Advertising campaigns such as ‘Slip Slop Slap’ (slip on a shirt, slop on some sunscreen and slap on a hat) have made most people aware of the risks of skin cancer with exposure to the ultraviolet rays of the sun. Greater exposure to ultraviolet radiation could be expected with depletion of the protective ozone layer in the upper atmosphere. Non-melanoma skin cancers are the commonest cancers in the world and are increasing.
Melanoma skin cancers are particularly nasty — if they spread beyond the skin they have a high death rate. Prolonged exposure to the sun, such as may occur with outdoor occupations or sun-worshipping, is associated with the development of non-melanoma skin cancers. Ultraviolet rays damage DNA which eventually leads to the formation of a cancer. Melanomas result from intense exposure to the sun with episodes of acute sunburn. Exposure to ultraviolet rays not only damages DNA but also suppresses the immune system, which makes it easier for skin cancers to develop.

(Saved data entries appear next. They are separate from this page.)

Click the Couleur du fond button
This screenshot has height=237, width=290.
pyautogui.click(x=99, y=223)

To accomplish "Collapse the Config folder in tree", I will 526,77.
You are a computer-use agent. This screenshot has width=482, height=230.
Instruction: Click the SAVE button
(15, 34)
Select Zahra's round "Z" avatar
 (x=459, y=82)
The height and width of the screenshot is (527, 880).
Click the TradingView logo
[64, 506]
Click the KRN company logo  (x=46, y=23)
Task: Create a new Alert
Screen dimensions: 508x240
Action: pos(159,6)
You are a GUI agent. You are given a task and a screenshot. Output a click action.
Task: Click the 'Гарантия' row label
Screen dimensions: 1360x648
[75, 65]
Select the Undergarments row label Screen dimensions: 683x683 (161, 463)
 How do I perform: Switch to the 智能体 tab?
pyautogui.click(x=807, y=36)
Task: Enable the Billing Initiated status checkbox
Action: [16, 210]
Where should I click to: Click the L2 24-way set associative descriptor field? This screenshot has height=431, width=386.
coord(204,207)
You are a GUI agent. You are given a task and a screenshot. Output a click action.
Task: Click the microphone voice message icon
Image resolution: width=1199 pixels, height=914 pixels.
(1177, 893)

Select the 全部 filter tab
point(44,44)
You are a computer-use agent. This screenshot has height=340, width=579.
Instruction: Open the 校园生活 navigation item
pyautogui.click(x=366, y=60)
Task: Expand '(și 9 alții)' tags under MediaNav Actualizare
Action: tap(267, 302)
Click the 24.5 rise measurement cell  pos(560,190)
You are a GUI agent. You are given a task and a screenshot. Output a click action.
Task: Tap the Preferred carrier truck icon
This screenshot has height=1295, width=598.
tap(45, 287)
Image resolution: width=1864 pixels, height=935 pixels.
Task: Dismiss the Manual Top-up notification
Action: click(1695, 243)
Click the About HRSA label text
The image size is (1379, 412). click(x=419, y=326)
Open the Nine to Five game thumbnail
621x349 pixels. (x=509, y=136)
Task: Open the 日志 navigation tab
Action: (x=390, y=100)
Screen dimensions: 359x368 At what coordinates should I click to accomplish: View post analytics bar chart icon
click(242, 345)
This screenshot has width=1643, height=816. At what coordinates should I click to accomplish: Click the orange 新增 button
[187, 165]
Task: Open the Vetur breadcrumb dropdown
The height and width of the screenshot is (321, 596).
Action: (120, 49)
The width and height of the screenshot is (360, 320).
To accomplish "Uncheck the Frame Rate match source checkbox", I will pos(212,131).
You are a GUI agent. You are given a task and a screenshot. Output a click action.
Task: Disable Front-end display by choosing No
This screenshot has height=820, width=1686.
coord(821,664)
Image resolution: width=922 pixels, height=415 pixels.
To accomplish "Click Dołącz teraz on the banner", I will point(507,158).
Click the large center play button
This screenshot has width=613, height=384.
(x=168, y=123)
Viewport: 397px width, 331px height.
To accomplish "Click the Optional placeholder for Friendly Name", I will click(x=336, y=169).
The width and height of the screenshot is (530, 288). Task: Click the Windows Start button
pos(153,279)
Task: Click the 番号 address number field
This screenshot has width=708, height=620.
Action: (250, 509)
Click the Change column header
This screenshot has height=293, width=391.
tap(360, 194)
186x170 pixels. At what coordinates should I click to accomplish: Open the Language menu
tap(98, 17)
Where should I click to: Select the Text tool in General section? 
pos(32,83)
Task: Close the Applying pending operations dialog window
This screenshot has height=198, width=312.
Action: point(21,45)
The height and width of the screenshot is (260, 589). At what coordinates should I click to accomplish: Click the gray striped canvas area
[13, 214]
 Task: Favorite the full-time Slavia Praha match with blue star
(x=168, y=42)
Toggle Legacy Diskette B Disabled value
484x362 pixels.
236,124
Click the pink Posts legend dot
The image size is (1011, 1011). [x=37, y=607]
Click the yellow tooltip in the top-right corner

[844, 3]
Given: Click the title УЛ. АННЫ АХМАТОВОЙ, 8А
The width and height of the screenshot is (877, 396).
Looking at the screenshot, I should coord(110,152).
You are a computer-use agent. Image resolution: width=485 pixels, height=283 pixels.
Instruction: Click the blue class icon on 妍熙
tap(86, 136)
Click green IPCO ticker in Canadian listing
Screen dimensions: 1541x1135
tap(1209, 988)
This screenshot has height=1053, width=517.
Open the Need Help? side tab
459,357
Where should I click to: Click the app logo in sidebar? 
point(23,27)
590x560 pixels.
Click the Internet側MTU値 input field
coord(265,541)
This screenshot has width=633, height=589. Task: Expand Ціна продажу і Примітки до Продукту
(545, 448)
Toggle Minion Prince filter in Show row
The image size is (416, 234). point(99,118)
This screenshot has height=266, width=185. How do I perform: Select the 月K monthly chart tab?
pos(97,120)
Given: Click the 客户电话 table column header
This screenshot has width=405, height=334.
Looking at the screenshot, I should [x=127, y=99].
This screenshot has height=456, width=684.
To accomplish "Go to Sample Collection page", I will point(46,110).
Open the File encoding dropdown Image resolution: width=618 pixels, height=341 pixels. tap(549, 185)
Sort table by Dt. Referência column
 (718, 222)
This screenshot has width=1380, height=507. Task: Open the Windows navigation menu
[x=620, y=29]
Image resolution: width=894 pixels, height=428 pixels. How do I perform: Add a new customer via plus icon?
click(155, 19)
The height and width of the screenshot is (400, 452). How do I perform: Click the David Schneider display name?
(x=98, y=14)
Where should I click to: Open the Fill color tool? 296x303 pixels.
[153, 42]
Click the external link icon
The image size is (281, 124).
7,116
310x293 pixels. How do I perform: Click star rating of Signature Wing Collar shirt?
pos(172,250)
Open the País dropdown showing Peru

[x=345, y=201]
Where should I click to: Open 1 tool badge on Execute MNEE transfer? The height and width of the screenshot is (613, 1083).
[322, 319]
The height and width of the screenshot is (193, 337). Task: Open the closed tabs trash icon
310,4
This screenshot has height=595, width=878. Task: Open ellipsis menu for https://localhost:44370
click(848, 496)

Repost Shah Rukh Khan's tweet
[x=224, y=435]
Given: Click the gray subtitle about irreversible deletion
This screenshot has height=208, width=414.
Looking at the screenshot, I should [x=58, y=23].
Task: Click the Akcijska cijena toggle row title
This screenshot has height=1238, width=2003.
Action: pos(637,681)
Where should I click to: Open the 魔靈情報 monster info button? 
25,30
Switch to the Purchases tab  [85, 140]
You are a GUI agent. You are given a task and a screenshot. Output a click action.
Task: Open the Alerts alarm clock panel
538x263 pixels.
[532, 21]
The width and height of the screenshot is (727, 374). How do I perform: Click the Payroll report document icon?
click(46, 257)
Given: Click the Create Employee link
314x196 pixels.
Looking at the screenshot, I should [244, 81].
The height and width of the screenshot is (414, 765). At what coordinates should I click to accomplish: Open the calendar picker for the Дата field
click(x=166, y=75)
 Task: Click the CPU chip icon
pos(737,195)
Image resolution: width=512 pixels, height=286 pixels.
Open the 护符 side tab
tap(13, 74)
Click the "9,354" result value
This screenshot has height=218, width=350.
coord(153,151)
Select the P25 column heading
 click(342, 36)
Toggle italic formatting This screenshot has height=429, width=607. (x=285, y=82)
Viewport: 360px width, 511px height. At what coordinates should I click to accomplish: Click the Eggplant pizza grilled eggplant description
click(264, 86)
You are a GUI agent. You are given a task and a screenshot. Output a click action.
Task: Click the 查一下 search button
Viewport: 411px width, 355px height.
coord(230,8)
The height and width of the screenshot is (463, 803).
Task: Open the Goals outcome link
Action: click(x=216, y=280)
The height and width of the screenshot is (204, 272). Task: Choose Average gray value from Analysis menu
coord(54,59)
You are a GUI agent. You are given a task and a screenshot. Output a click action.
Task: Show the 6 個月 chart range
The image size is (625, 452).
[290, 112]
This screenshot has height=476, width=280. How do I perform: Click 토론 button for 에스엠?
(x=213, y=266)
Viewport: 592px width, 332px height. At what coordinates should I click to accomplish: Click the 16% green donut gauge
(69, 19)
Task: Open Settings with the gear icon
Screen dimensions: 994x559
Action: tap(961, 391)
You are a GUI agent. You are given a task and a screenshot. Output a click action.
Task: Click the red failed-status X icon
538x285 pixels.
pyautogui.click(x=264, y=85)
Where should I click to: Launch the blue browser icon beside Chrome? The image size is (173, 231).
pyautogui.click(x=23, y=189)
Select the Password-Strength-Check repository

Skin cancer is far more common in white populations, particularly if they have migrated to latitudes with greater sun exposure. The melanin pigment in the skin protects darker-skinned people. Australian Aborigines, for example, develop melanomas only on depigmented areas such as the soles and palms or the lining of the mouth. There is a genetic predisposition to melanoma which makes it more likely in some individuals.
Another condition predisposing to skin cancer is the genetically inherited disease, xeroderma pigmentosum. This reduces the ability of cells to repair ultraviolet damage to DNA, thus increasing the risk of sun-related skin cancers.